How can I match connected websockets in Node JS to a new message that is saved?

I have a Node / Express based server that uses Mongodb / Mongoose as it's data store. The clients are iOS apps that mostly access data (posts) using a REST API on the server. However, the client user can also start a chat on individuals posts in the app, which require that the user find out immediately if a new message is posted for that specific chat/post. This is handled by opening a websocket between the iOS app (socketrocket) and the server (Einaros WS socket).

Each chat involves only a handful of the total number of users on the system (e.g. 2 - 5 of the thousands of active users), and there are many concurrent chats on different posts. When a new message is received by the server (using an HTML POST), I need to figure out how to inform just the corresponding websockets of that message. Ideally I would like to only iterate through the 2-5 users that are connected to one post rather than the full list of all open sockets.

What would be the best way to store and access this list of sockets (for a post) without going through all of the open sockets, and blocking the event loop? Are there better ways to do this without using sockets at all, since I only care about the notification from server to client that a new message is available? I debated using long polling as well but ran into issues when trying to store the Express response object.

I'm thinking that the incoming message handler would look something like below where I can access the list of sockets for each story, but storing sockets in the database feels strange to me.

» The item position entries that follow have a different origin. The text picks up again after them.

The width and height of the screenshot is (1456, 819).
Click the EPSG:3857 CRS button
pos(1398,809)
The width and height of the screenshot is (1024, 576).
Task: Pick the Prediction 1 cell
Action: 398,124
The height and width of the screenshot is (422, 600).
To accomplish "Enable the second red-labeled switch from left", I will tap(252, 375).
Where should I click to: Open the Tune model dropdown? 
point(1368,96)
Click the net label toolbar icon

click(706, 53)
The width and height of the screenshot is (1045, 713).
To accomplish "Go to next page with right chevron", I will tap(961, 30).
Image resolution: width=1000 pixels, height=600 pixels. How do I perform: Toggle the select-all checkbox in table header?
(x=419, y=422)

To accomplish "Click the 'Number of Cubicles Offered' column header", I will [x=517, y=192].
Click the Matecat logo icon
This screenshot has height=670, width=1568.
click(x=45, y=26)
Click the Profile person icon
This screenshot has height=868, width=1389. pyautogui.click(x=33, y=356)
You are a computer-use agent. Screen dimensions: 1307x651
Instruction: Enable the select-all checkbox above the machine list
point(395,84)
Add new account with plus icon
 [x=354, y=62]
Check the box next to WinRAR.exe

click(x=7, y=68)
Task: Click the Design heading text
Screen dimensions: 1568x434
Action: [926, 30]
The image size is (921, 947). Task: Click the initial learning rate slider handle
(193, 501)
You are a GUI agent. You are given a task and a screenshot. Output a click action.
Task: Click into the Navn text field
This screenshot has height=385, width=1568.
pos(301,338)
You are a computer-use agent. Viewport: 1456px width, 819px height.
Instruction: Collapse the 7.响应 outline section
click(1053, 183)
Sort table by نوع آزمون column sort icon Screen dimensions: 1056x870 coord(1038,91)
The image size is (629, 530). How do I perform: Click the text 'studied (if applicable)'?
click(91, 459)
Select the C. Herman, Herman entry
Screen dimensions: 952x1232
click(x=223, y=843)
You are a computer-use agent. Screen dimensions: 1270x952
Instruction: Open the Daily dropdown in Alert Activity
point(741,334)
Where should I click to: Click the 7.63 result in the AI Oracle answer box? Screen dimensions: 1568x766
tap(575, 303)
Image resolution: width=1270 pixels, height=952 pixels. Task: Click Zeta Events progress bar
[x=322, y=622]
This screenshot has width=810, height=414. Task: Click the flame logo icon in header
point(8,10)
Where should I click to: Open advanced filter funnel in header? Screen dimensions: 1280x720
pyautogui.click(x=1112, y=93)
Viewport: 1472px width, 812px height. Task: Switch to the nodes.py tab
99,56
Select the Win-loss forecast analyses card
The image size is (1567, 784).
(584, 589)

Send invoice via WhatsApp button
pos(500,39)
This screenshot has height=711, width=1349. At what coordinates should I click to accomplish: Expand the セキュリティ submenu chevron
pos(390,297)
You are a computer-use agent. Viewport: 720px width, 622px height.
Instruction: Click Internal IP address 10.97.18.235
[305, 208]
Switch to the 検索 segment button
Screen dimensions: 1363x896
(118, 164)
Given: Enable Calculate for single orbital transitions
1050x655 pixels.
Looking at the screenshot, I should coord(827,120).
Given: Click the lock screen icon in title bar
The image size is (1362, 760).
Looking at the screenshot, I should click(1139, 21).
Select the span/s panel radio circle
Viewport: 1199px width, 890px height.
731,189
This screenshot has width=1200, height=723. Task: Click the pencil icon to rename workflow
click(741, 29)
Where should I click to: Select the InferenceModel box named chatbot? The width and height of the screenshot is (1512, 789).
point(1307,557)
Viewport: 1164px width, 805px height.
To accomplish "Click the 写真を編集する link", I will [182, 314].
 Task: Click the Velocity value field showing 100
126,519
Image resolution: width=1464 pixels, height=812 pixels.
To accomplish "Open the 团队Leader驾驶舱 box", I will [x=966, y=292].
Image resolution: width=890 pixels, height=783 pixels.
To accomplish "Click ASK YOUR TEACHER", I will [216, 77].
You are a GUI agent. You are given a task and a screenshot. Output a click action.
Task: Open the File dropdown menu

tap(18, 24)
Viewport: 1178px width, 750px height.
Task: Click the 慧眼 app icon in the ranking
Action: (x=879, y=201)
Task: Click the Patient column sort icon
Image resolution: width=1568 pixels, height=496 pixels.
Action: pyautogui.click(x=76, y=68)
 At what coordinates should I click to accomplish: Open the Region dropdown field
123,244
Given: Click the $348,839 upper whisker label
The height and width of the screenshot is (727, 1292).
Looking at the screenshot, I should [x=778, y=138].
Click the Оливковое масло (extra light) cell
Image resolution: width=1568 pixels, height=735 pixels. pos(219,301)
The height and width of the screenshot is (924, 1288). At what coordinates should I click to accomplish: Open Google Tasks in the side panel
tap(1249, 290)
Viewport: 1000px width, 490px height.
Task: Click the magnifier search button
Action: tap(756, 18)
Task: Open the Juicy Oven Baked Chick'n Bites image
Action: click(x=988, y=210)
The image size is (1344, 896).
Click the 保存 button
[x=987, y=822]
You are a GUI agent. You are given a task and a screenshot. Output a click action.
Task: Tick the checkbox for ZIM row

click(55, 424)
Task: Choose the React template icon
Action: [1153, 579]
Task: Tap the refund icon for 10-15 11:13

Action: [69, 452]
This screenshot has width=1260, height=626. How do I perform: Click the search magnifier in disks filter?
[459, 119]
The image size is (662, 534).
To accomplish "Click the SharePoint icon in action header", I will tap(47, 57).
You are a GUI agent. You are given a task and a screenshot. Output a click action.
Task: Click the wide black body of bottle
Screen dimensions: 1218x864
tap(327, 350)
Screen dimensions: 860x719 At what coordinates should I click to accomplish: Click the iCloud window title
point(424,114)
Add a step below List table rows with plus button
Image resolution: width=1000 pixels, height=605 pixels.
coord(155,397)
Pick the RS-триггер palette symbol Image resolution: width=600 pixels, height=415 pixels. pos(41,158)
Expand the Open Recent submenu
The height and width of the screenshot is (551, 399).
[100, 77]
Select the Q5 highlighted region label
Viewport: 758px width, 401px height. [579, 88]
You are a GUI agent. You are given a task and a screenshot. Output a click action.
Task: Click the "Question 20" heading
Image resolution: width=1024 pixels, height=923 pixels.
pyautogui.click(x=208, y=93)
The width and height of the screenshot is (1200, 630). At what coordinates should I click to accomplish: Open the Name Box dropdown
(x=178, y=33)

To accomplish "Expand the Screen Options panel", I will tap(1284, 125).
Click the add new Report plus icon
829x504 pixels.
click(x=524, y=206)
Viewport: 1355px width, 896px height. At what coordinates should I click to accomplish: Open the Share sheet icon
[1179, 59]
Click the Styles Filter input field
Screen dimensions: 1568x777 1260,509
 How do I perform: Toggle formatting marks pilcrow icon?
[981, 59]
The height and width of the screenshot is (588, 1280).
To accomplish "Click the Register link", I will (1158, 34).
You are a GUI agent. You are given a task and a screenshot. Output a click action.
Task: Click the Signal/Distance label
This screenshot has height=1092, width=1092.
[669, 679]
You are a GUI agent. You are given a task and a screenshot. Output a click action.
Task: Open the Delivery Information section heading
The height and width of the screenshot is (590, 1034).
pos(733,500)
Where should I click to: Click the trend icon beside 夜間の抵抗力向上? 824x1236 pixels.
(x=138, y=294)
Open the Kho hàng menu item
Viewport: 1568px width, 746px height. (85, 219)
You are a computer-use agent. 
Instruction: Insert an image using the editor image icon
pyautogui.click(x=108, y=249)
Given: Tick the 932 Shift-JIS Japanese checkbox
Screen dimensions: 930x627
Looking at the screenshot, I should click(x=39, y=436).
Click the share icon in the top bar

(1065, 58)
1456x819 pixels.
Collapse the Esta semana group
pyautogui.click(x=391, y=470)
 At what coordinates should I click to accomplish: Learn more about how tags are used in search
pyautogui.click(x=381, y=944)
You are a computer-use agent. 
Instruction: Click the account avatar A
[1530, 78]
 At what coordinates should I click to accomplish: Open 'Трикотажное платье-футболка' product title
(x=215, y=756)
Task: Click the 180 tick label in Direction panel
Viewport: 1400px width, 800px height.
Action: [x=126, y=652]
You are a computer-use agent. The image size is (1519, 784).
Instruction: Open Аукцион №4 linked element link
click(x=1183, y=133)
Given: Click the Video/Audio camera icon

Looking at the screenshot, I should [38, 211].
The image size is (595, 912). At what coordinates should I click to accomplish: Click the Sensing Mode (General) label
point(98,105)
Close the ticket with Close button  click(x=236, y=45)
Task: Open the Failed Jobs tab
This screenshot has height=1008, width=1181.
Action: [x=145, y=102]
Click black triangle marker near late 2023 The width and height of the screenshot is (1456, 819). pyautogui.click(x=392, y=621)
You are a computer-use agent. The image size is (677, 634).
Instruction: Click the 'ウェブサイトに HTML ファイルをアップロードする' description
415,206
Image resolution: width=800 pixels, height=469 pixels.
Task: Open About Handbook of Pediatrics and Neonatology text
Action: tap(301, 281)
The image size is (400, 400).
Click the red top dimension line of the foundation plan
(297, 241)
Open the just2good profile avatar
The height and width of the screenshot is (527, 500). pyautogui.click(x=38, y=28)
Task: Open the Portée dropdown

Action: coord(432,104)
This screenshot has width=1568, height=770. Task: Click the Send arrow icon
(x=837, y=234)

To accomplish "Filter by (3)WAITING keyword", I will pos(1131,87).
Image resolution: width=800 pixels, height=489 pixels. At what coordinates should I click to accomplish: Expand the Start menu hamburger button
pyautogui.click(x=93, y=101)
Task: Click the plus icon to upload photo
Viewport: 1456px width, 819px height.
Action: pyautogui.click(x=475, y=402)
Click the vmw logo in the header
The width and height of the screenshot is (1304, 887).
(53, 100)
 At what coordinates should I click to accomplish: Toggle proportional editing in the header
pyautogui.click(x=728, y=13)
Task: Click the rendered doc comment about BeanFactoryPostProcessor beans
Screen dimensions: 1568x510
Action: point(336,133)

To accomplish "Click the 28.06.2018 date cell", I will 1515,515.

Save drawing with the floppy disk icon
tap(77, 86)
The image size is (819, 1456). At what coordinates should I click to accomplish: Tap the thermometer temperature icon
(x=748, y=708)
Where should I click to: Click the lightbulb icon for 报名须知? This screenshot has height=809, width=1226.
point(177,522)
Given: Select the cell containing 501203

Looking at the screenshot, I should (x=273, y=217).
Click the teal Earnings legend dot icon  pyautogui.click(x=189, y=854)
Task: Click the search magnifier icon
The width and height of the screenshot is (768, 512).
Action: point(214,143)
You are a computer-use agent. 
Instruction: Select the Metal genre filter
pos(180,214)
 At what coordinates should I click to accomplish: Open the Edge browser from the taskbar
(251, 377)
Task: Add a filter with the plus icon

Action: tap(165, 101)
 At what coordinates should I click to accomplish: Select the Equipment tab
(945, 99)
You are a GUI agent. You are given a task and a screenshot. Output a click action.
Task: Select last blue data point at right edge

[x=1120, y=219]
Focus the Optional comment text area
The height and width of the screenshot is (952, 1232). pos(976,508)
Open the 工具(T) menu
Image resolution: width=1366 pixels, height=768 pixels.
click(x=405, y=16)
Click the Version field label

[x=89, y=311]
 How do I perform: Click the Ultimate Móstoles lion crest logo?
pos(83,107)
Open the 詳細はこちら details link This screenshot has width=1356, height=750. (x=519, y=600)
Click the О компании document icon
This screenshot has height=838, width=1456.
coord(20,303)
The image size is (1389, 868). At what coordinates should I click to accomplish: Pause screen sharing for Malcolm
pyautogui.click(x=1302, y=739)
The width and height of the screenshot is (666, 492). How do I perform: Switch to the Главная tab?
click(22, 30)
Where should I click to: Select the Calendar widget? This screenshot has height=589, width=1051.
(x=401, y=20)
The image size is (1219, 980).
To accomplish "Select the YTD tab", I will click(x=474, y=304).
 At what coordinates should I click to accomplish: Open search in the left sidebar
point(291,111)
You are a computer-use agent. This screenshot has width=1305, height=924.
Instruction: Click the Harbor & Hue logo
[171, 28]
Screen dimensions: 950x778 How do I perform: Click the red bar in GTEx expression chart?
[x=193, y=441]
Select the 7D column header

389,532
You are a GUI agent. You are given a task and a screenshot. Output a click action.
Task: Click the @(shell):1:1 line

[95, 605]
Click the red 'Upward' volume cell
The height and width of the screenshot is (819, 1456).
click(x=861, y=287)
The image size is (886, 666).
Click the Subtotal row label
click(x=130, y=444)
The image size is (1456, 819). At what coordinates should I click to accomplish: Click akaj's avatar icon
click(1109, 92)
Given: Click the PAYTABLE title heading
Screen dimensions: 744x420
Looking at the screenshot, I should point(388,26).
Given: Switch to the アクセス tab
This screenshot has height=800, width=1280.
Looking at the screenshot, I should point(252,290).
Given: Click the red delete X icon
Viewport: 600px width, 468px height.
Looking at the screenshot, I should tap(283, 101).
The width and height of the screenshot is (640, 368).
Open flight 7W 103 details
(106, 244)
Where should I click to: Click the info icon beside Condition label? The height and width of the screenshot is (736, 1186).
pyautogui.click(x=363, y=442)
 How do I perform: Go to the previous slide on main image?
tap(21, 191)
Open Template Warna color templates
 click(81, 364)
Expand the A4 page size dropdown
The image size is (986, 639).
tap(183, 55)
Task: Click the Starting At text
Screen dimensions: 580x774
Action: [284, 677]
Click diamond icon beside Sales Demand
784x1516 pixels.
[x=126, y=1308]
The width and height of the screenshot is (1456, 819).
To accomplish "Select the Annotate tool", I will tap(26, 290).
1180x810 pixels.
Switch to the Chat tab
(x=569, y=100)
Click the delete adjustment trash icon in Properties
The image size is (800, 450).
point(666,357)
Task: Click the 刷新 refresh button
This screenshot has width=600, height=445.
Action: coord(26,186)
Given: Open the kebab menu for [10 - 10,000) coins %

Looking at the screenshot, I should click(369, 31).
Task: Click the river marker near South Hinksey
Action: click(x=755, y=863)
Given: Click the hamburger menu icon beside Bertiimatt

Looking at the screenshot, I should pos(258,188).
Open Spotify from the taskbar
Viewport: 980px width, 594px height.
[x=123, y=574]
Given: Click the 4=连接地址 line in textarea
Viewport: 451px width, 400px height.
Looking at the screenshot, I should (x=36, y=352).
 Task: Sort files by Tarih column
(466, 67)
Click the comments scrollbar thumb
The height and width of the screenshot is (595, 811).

app.post('/api/message', isLoggedInAPI, function(req, res) {
    var story_id = req.body.story_id;
    var text = req.body.message;
    var message = {text: text, sender: req.user._id};

    Story.findByIdAndUpdate(story_id, {$push: {messages: message}}, {safe: true, upset: true})
        .execAsync()
        .catch(function(err) {
            res.status(404).end();
            Promise.resolve();
        })
        .then(function(story){
        //  console.log(story, story_id);
                if(story)
                {
                    //console.log(story, story_id);
                    res.status(200).json({count: story.messages.length});

                    for (var i=0; i< story.pendingResponses.length; i++)
                    {
                        socket = story.pendingResponses[i];

                        // Send message to socket

                    });     
                    }
                    story.pendingResponses.length = 0;

                    story.update({$set: {pendingResponses: []}}, {safe: true, upset: true})
                            .execAsync()
                            .then(function(){

                            })
                            .catch(function(err) {

                            });
                }
                else res.status(404).end();

        }).catch(function(err) {
            res.status(501).send(err).end();
        });
}); 

I was able to solve this by doing the following. When I get a new socket, I store it in an array using the user_id which is unique for each connection.

var clients = [];

store socket with user ID (could store res for long polling the same way)

clients[req.user.id]=socket;  

I store the user_id in an array of pendingResponses for each post / Story, at the same time.

And in my POST api,

for (var i=0; i< story.pendingResponses.length; i++)
    {
       id = story.pendingResponses[i];
       do something with clients[id] to talk to thesocket
    }

This means that for each POST, the event loop will look through pending sockets for that specific story only. I do worry about the scenario of what happens if there are many users connected to the same story, in which case this loop becomes problematic.

To scale this as the number of users grow requires using some sort of messaging queue (such as ZMQ, RabbitMQ, Redis Pub Sub), so that messages from one server instance can be shared with users connected to other instances.